### Data for this exercise

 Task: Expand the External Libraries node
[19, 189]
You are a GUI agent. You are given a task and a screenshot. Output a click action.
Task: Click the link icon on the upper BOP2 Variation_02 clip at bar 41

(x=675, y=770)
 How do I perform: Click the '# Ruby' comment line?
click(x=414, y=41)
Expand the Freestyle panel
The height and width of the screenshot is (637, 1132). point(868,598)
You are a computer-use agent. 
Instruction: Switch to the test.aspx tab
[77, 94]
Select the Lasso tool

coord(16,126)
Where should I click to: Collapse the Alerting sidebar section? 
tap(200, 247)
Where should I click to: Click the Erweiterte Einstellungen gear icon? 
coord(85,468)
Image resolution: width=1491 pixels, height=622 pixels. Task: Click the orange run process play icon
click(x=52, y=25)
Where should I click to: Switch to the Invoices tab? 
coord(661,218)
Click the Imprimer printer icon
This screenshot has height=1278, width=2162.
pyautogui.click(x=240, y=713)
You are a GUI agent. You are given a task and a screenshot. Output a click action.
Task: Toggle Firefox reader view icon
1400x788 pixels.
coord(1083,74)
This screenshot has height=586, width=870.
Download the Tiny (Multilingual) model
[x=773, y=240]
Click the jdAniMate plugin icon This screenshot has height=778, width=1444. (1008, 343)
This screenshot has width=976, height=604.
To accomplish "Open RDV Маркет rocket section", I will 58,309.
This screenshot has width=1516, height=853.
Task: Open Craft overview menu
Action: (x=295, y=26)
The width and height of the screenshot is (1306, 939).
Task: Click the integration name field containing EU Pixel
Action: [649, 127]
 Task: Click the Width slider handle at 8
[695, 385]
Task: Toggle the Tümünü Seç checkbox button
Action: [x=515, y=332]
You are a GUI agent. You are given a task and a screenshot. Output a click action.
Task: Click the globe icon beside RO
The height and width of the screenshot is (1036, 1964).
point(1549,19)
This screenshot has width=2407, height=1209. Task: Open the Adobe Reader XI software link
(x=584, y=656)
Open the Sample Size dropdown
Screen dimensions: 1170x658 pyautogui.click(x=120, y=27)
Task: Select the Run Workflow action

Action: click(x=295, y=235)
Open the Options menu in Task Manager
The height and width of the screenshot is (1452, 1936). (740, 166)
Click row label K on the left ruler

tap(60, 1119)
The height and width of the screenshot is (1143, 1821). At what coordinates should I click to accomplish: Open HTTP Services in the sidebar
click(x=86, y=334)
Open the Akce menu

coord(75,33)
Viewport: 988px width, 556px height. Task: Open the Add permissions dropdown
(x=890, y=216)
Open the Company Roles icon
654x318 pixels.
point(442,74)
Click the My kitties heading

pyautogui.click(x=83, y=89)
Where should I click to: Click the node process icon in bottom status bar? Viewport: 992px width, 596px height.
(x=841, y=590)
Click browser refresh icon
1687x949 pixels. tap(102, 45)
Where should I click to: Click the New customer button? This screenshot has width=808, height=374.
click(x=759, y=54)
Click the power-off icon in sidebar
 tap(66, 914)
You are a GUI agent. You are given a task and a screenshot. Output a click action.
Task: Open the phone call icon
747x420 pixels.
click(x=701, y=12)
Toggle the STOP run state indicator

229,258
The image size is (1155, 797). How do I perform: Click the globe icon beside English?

### Exercise description
Write down the entire listing above verbatim.

### Solution
 Task: Expand the External Libraries node
[19, 189]
You are a GUI agent. You are given a task and a screenshot. Output a click action.
Task: Click the link icon on the upper BOP2 Variation_02 clip at bar 41

(x=675, y=770)
 How do I perform: Click the '# Ruby' comment line?
click(x=414, y=41)
Expand the Freestyle panel
The height and width of the screenshot is (637, 1132). point(868,598)
You are a computer-use agent. 
Instruction: Switch to the test.aspx tab
[77, 94]
Select the Lasso tool

coord(16,126)
Where should I click to: Collapse the Alerting sidebar section? 
tap(200, 247)
Where should I click to: Click the Erweiterte Einstellungen gear icon? 
coord(85,468)
Image resolution: width=1491 pixels, height=622 pixels. Task: Click the orange run process play icon
click(x=52, y=25)
Where should I click to: Switch to the Invoices tab? 
coord(661,218)
Click the Imprimer printer icon
This screenshot has height=1278, width=2162.
pyautogui.click(x=240, y=713)
You are a GUI agent. You are given a task and a screenshot. Output a click action.
Task: Toggle Firefox reader view icon
1400x788 pixels.
coord(1083,74)
This screenshot has height=586, width=870.
Download the Tiny (Multilingual) model
[x=773, y=240]
Click the jdAniMate plugin icon This screenshot has height=778, width=1444. (1008, 343)
This screenshot has width=976, height=604.
To accomplish "Open RDV Маркет rocket section", I will 58,309.
This screenshot has width=1516, height=853.
Task: Open Craft overview menu
Action: (x=295, y=26)
The width and height of the screenshot is (1306, 939).
Task: Click the integration name field containing EU Pixel
Action: [649, 127]
 Task: Click the Width slider handle at 8
[695, 385]
Task: Toggle the Tümünü Seç checkbox button
Action: [x=515, y=332]
You are a GUI agent. You are given a task and a screenshot. Output a click action.
Task: Click the globe icon beside RO
The height and width of the screenshot is (1036, 1964).
point(1549,19)
This screenshot has width=2407, height=1209. Task: Open the Adobe Reader XI software link
(x=584, y=656)
Open the Sample Size dropdown
Screen dimensions: 1170x658 pyautogui.click(x=120, y=27)
Task: Select the Run Workflow action

Action: click(x=295, y=235)
Open the Options menu in Task Manager
The height and width of the screenshot is (1452, 1936). (740, 166)
Click row label K on the left ruler

tap(60, 1119)
The height and width of the screenshot is (1143, 1821). At what coordinates should I click to accomplish: Open HTTP Services in the sidebar
click(x=86, y=334)
Open the Akce menu

coord(75,33)
Viewport: 988px width, 556px height. Task: Open the Add permissions dropdown
(x=890, y=216)
Open the Company Roles icon
654x318 pixels.
point(442,74)
Click the My kitties heading

pyautogui.click(x=83, y=89)
Where should I click to: Click the node process icon in bottom status bar? Viewport: 992px width, 596px height.
(x=841, y=590)
Click browser refresh icon
1687x949 pixels. tap(102, 45)
Where should I click to: Click the New customer button? This screenshot has width=808, height=374.
click(x=759, y=54)
Click the power-off icon in sidebar
 tap(66, 914)
You are a GUI agent. You are given a task and a screenshot. Output a click action.
Task: Open the phone call icon
747x420 pixels.
click(x=701, y=12)
Toggle the STOP run state indicator

229,258
The image size is (1155, 797). How do I perform: Click the globe icon beside English?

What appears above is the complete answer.